読む文章
全体最下位でB1後半戦に向かう滋賀レイクス 原社長が語る未来への希望と「健全経営」

大島和人

若手獲得の背景にある年俸抑制

岡田泰希(右)はチームの今後を背負う人材 【(C)B.LEAGUE】

 2024-25シーズンのB1は「昇格あり」「降格なし」だ。さらに2026−27シーズンからは「B.LEAGUE PREMIER」(Bプレミア)のカテゴリーが新設され、成績による昇格・降格という概念がなくなる。なお滋賀はBプレミア参入を既に決めている。

 バスケでもサッカーでも、降格しそうなチームは目先の勝利を何としてももぎ取ろうとする。シーズンの半ばになれば、緊急補強でカテゴリーを守ろうとする。

 筆者は「降格がない故のゆとり」を滋賀から感じ取っていた。しかし原社長はその見方を強く否定する。

「健全経営に舵を切ってやっている中で、降格があったから、無いからということは関係ありません。昨季はオーナー関連企業に勝負に出る意思決定をしていただいた、特別なシーズンでした。今季もまだ健全経営化に向けてはギャップがあるので、その中で最大限の費用を投じて今季のロスター編成が完了しました」

 滋賀はコロナ後に筆頭株主が3度交代している。現在はサン・クロレラ社の代表取締役社長を務める中山太氏が「個人オーナー」として筆頭株主になっている体制だ。サン・クロレラ社はオフィシャルパートナーとしてチームを支援しているものの、責任企業(親会社)ではない。大企業の信用を生かせる、直接の支援が入るクラブに比べると無理は効かない。

 B2からB1へ復帰を決めた2023-24シーズンのトップチーム人件費は3億9099万円だったが、今季は昨シーズンより減っていると原社長は明かす。実績のある選手を獲得できない中で、若手に賭けざるを得ない側面も間違いなくある。

一覧
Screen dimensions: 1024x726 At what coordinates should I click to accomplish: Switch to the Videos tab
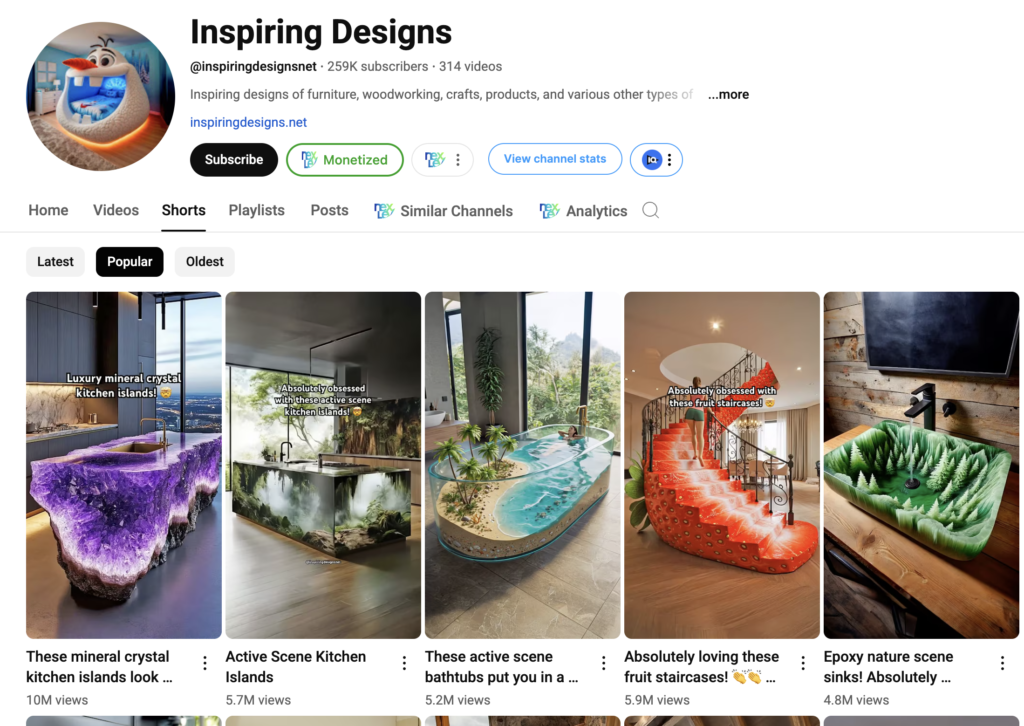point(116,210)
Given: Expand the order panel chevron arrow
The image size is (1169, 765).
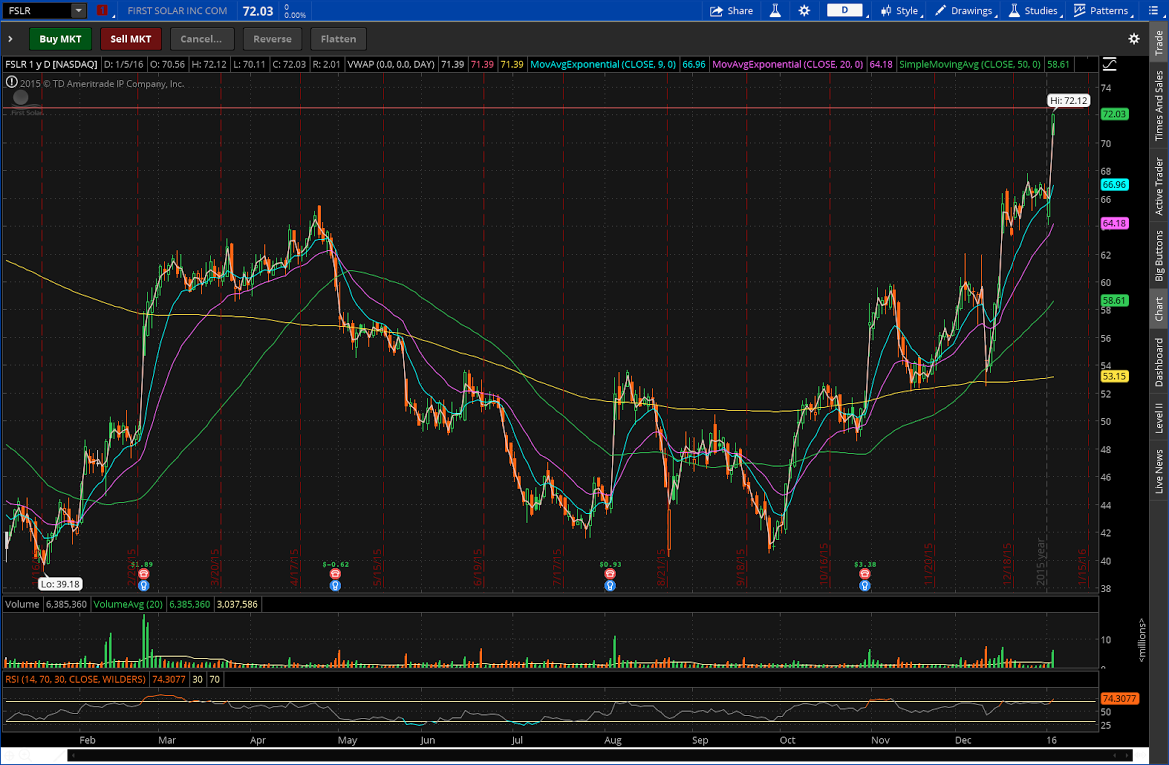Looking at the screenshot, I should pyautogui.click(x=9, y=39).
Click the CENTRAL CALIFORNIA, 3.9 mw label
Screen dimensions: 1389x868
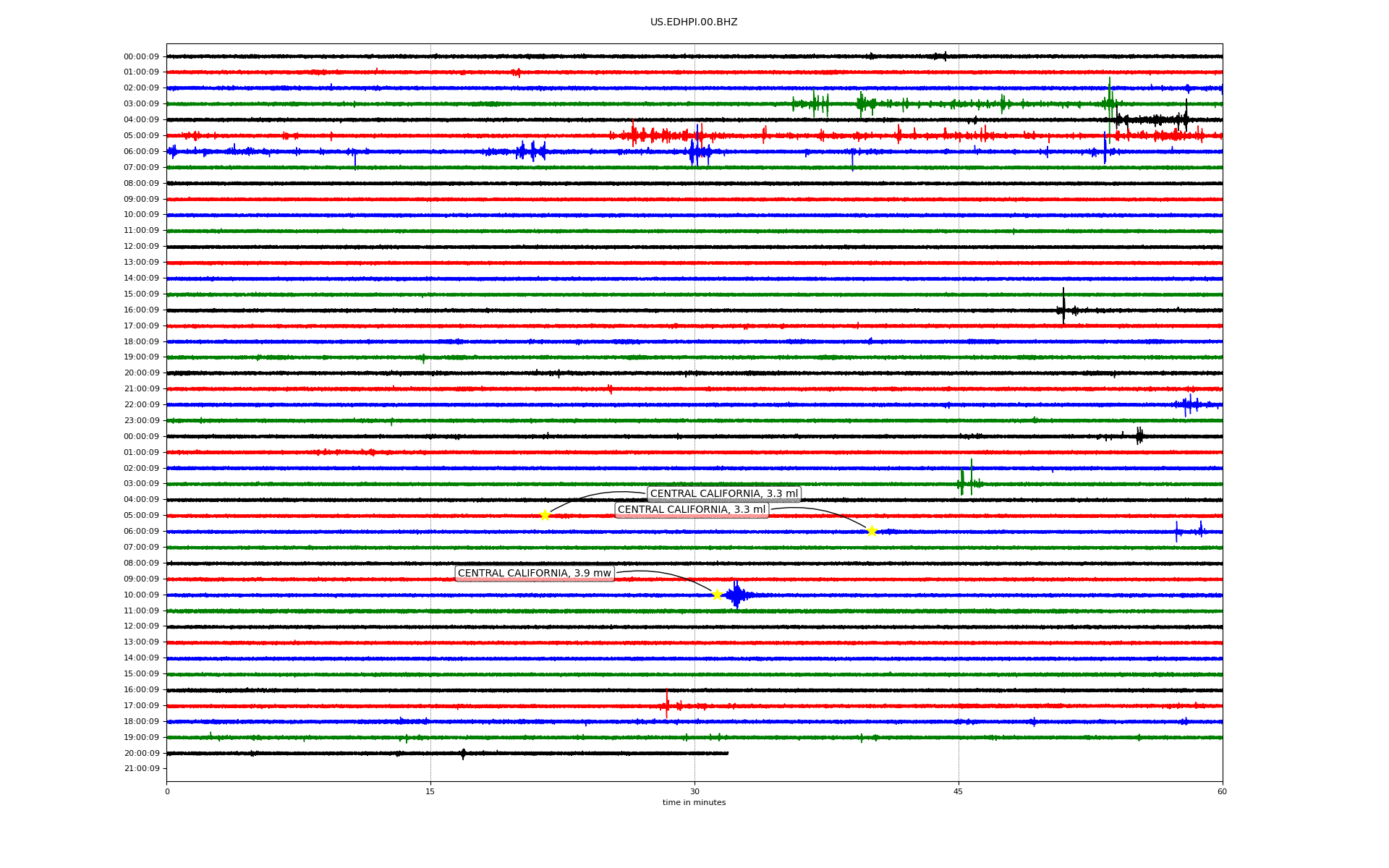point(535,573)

やること
1. 滋賀レイクスの記事の「滋賀はコロナ後に」で始まる段落を、大事な事実を残して短く書き直してください。
2. 滋賀レイクスの記事を、最後の文のあとから書き進めてください。

解答
1. 滋賀はコロナ後に筆頭株主が3度替わった。今はサン・クロレラ社社長の中山太氏が「個人オーナー」として筆頭株主になっている。同社はオフィシャルパートナーとしてチームを支えているが、親会社ではない。そのため、大企業の直接の支援があるクラブのような無理はできない。

2.
 ただ滋賀は人材を複数年契約で抑えて、チームとともに成長していく戦略を採っている。リスクはあるものの、リーズナブルな発想だ。

 なおBプレミア初年度の2026−27シーズンは各チームの選手人件費が「5億円以上」に設定される。再来シーズンまでに「人件費を5億円以上出せる経営力」を構築することはオフ・ザ・コートの大きな課題だ。

まず目指す最下位脱出

野本大智(中央)は1月29日の長崎瀬で17点と大活躍を見せた 【(C)B.LEAGUE】

 ここまでの戦績は別にしても、滋賀の若い日本人ガードがリングにどんどんアタックしていくスタイルは魅力的だ。一方でプロスポーツは人件費が大きなファクターで、彼らも個の成長が「B1で勝つ」段階まで届いていない。

 1月29日(水)の長崎戦は、89-101の敗戦だった。試合後にキャプテンの野本はこう口にしていた。

「シーズンの序盤に苦しんでいた(岡田)泰希が今、いい状態になっていています。個人個人はみんな成長していると思いますし。チームとしても成長しているけど、それを勝てるレベルにまで持っていかないといけません」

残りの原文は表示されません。